Last updated July 2026

Short answer

Liquidia (LQDA) is a way to own a newly profitable pulmonary-hypertension pharma whose inhaled drug Yutrepia is scaling fast, so the stock trades like a high-growth specialty-pharma story where a rich valuation rides on Yutrepia's uptake and on ongoing patent litigation with United Therapeutics.

LQDA stock price

As of 2026-07-14, Liquidia Corporation (LQDA) last closed at $76.30, up 426.9% over the past year. Over the past 52 weeks it has traded between $14.19 and $81.45.

LQDA last close
$76.30
1 day
+7.15%
1 month
+7.12%
1 year
+426.93%
52-week range
$14.19 to $81.45
Last close
2026-07-14

Prices are daily closing prices from Yahoo Finance and may be delayed. For the live quote, check your broker or Liquidia Corporation's investor relations page. Walnut is informational, not investment advice.

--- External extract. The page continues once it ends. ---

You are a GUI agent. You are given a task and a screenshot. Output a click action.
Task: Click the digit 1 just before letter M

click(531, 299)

What does Liquidia Corporation (LQDA) do?

Liquidia Corporation is a specialty pharmaceutical company focused on treating pulmonary hypertension. Its lead product, Yutrepia (treprostinil inhalation powder), is a dry-powder inhaled prostacyclin approved for pulmonary arterial hypertension (PAH) and for pulmonary hypertension associated with interstitial lung disease (PH-ILD). Yutrepia received final FDA approval in May 2025 and launched commercially in June 2025. The company also runs a legacy generic-treprostinil business (Yuvanci/Treprostinil Injection) and is developing L606, an investigational sustained-release inhaled treprostinil dosed twice daily with a next-generation nebulizer, now in the pivotal Phase 3 Re-Spire study.

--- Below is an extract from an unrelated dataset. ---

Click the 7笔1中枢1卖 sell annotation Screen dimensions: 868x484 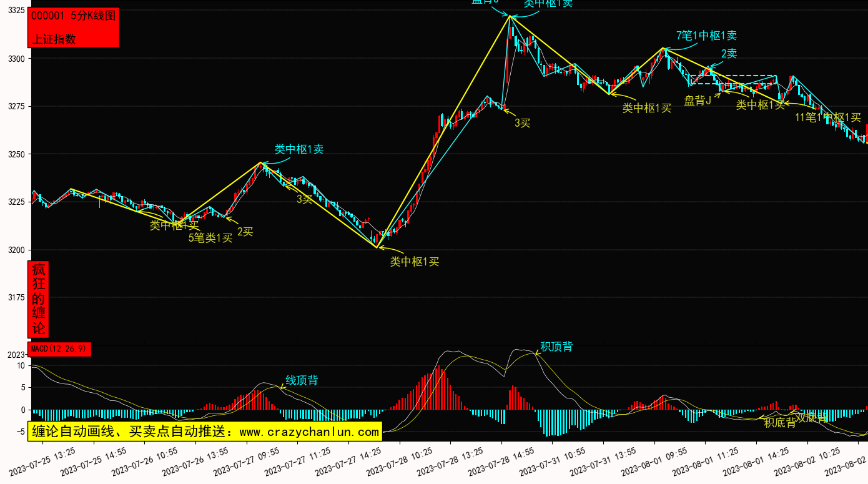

The investment picture centers on a fast single-product ramp turning into durable profitability. Yutrepia generated roughly $130 million of net sales in the first quarter of 2026, the company's third consecutive profitable quarter, and management has cited an annualized run rate above $0.5 billion within its first year on the market plus a stated line of sight to at least $1 billion in net revenue by 2027. The counterweights are a premium valuation (a market cap near $7 billion on a company still early in its commercial life), heavy concentration in one drug and one disease area, and unresolved patent litigation brought by United Therapeutics, whose Tyvaso franchise Yutrepia competes against directly.

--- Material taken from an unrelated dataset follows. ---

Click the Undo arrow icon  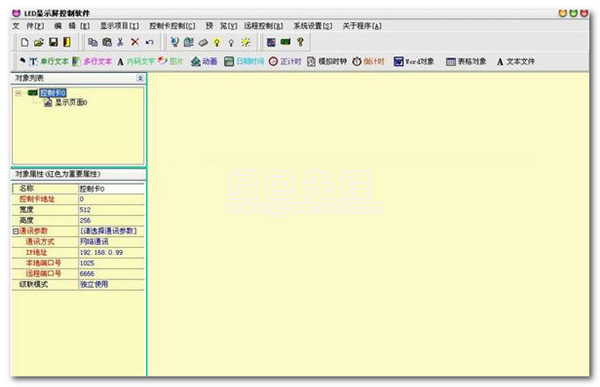point(149,42)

What's driving Liquidia Corporation (LQDA)?

1. Yutrepia commercial ramp

Yutrepia posted about $130 million in first-quarter 2026 net sales, up sharply sequentially, and the company reported more than 4,500 unique prescriptions and roughly 3,750 patients treated since the June 2025 launch. Management has pointed to a conversion rate at or above 85%, suggesting strong onboarding and retention. Continued share gains in inhaled prostacyclins are the main driver of the story.

2. Swing to profitability

The rapid revenue ramp pushed Liquidia to net income of roughly $53 million and adjusted EBITDA near $71 million in the first quarter of 2026, its third straight profitable quarter. Cash and equivalents stood around $223 million at quarter end, up from the prior period. A profitable, cash-generative base changes the risk profile versus a typical pre-revenue biotech.

3. Expanding indications and label reach

Yutrepia is approved for both PAH and PH-ILD, and Liquidia is screening patients for a Phase 4 study evaluating transition of patients from Tyvaso and Tyvaso DPI to Yutrepia in PH-ILD. Broadening the treated population and reinforcing switch data are levers to grow the addressable market beyond current prescribers.

4. L606 and pipeline optionality

L606, a sustained-release inhaled treprostinil prodrug dosed twice daily, is in the pivotal Phase 3 Re-Spire study and represents the next potential product beyond Yutrepia. Success would extend the franchise and reduce single-product dependence, though marketing approval is not assured and any launch is years away.

What are the risks to Liquidia Corporation (LQDA)?

Liquidia is highly concentrated: the vast majority of revenue comes from a single drug, Yutrepia, in a single therapeutic area, so any slowdown in uptake, reimbursement pressure, or manufacturing or supply issue would hit results disproportionately. United Therapeutics has an ongoing patent-infringement lawsuit (centered on U.S. Patent No. 11,826,327, which expires in 2042) that went to trial in June 2025 with a decision awaited, and an adverse ruling in that or related patent matters could limit Liquidia's ability to keep approval for or commercialize Yutrepia. The company competes directly against United Therapeutics' larger, entrenched Tyvaso franchise. The stock also carries a premium valuation that assumes continued rapid growth toward the stated $1 billion 2027 target, so any disappointment on volumes, pricing, or litigation could produce sharp downside, and L606 approval is not guaranteed.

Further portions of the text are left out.